*** Begin section ***

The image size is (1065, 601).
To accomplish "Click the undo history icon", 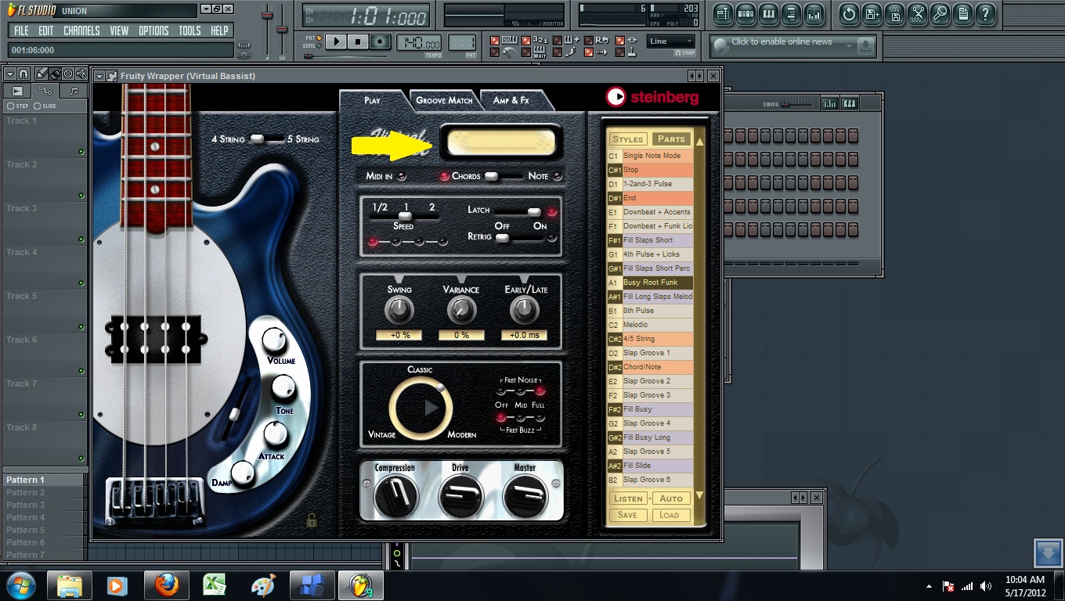I will coord(849,14).
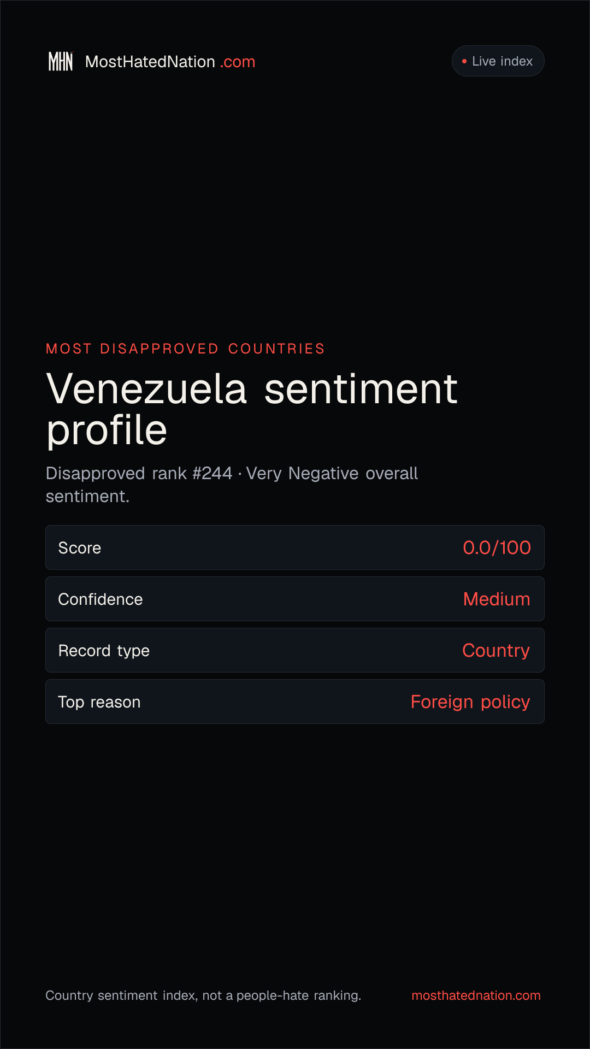590x1049 pixels.
Task: Click the Score label text
Action: (x=80, y=548)

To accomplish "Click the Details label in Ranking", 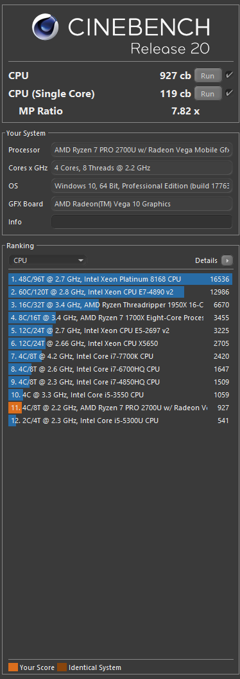I will (206, 260).
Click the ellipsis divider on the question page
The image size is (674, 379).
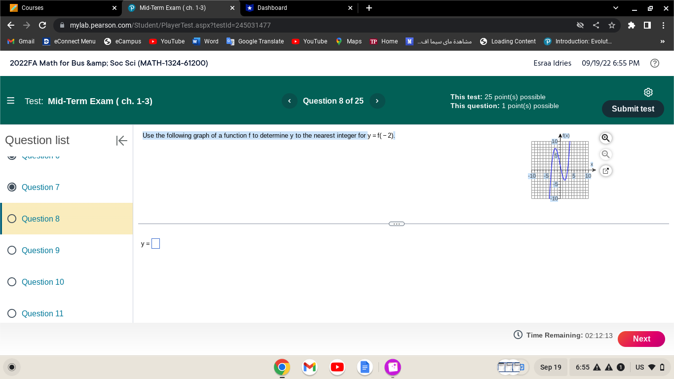[x=397, y=223]
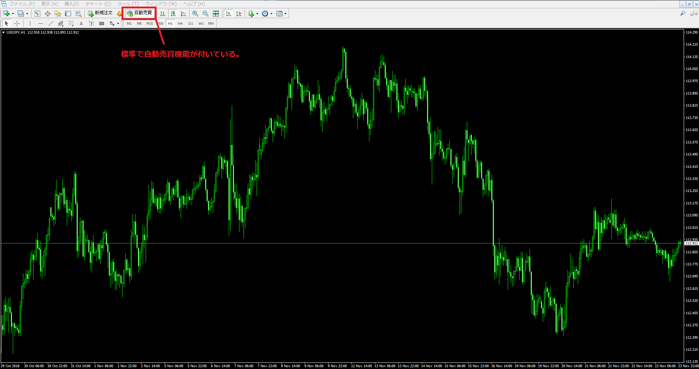Open the chart templates dropdown arrow
The image size is (699, 369).
click(285, 14)
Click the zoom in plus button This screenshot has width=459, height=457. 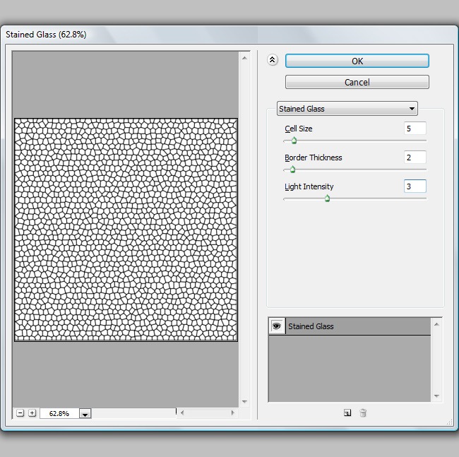point(32,413)
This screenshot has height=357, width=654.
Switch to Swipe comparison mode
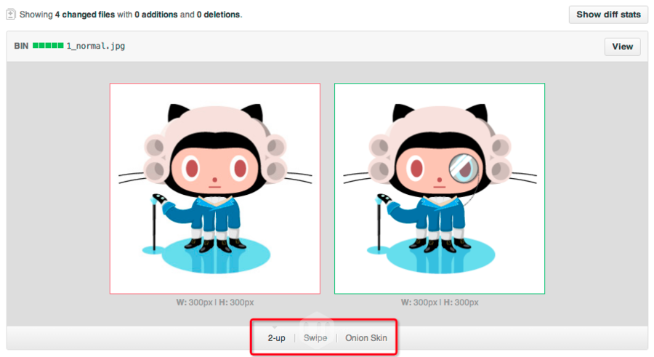point(315,338)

*** End section ***

▶ _PROBLEM_
Please return exactly the lines from the one containing "This screenshot has height=357, width=654." through the end of the material above, both ends included, but not the pictures.

▶ _YOUR RESPONSE_
This screenshot has height=357, width=654.
Switch to Swipe comparison mode
point(315,338)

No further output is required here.